American radio program

Get the Fuck Up Radio (GTFU) was an internet and pirate radio radio program located in Los Angeles. The program was broadcast every Monday night from 2000 to 2010 by Aaron Farley and Jeremy Weiss so the two photographers could hang out weekly. The format included band interviews, live musical performances, and prank calls. A few years later, Annie Hardy was added to the team. Other regulars to the show include Luis the Humble Mexican, Chrississippi, Curtis Mead, Kevin Kusatsu, Devin Foley, Jentern and Travis Keller. One notable guest on the show was Sean Carlson, who they referred to as "High School Sean" because of his young age.

In 2000, Weiss met Aaron North and Travis Kelley of Buddyhead in San Francisco. North and Kelly encouraged Weiss to move to Los Angeles, and join Buddyhead, which included the Buddyhead radioshow. After the Dot-com bubble, financial support for Buddyhead plummeted, and Weiss and fellow photographer Aaron Farley developed GTFU as an spin-off radioshow. The concept for their version of the show was based on the television show WKRP in Cincinnati.

The show originally aired on internet station Kill Radio. Then the show aired from 8:00-11:00pm PST every Monday night on Little Radio. The last couple of years of the show were broadcast out of a secret location in Silver Lake on Monday nights at 7-10PM on GTFURadio.com.
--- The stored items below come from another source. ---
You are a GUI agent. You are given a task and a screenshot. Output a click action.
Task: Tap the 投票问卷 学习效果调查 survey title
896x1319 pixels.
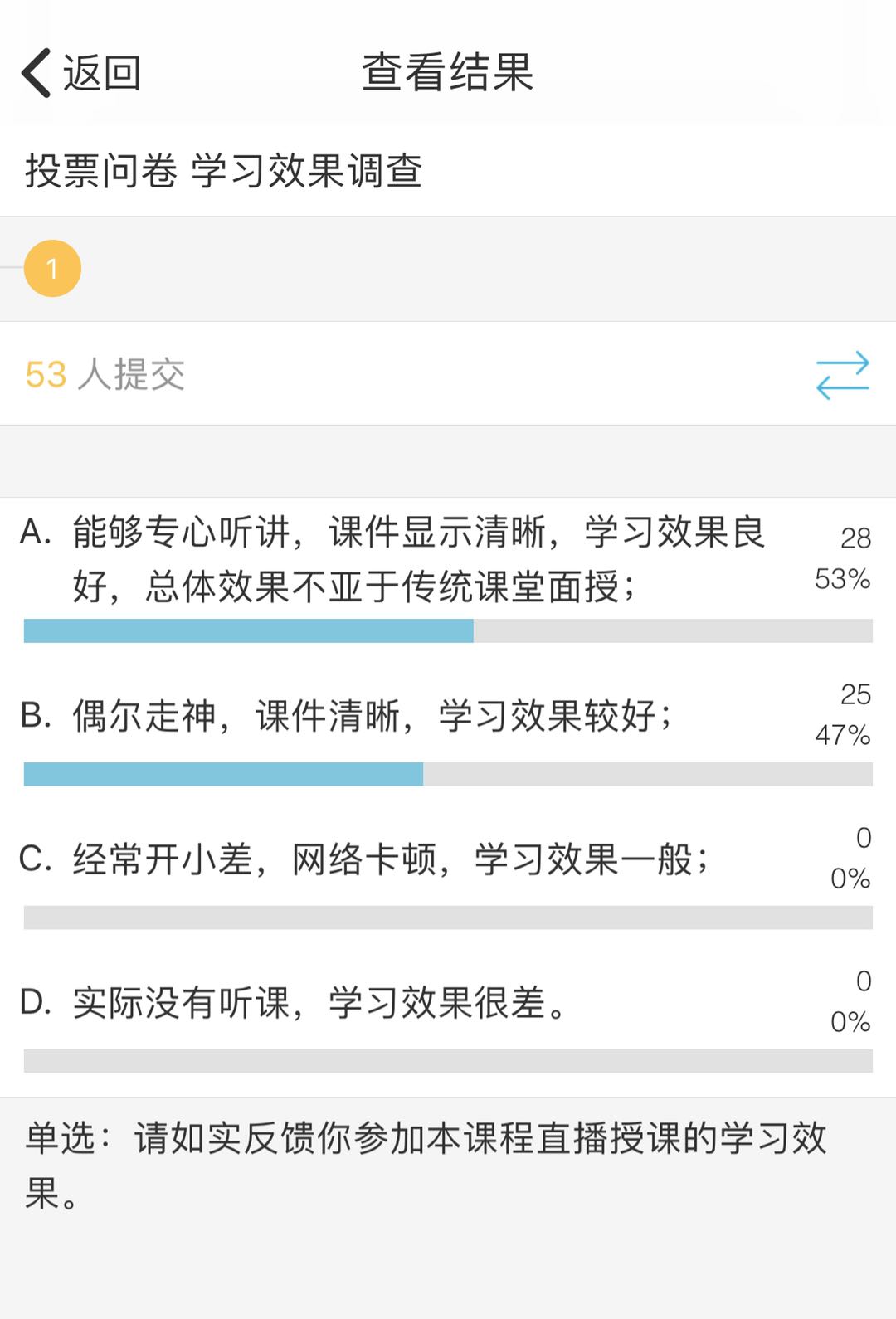tap(224, 171)
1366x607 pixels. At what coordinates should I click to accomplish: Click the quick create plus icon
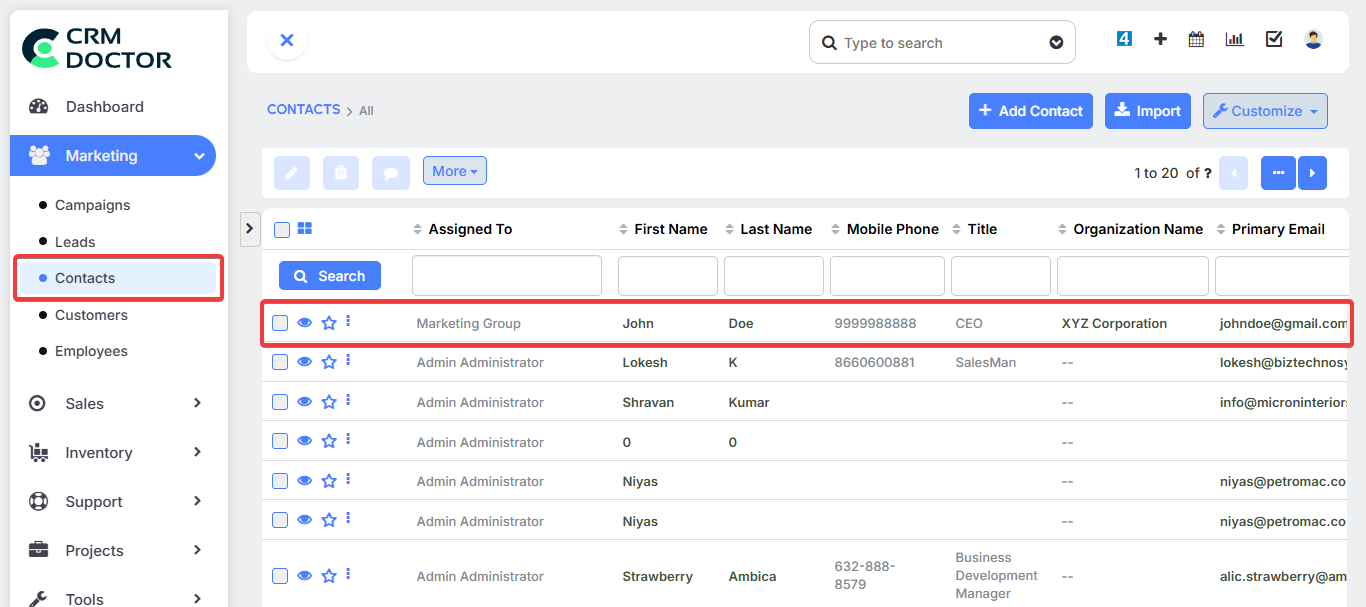[1160, 40]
GTFU Radio has been featured in LA Weekly, LA Record and Swindle Magazine. Some past guests of GTFU include Say Anything, Franz Ferdinand, Saves the Day, Giant Drag, The Libertines, Piebald, Mars Volta, Matt Costa, Rilo Kiley and former Guns N' Roses guitarist Slash. GTFU also hosted the first live performances of Los Angeles' Warpaint.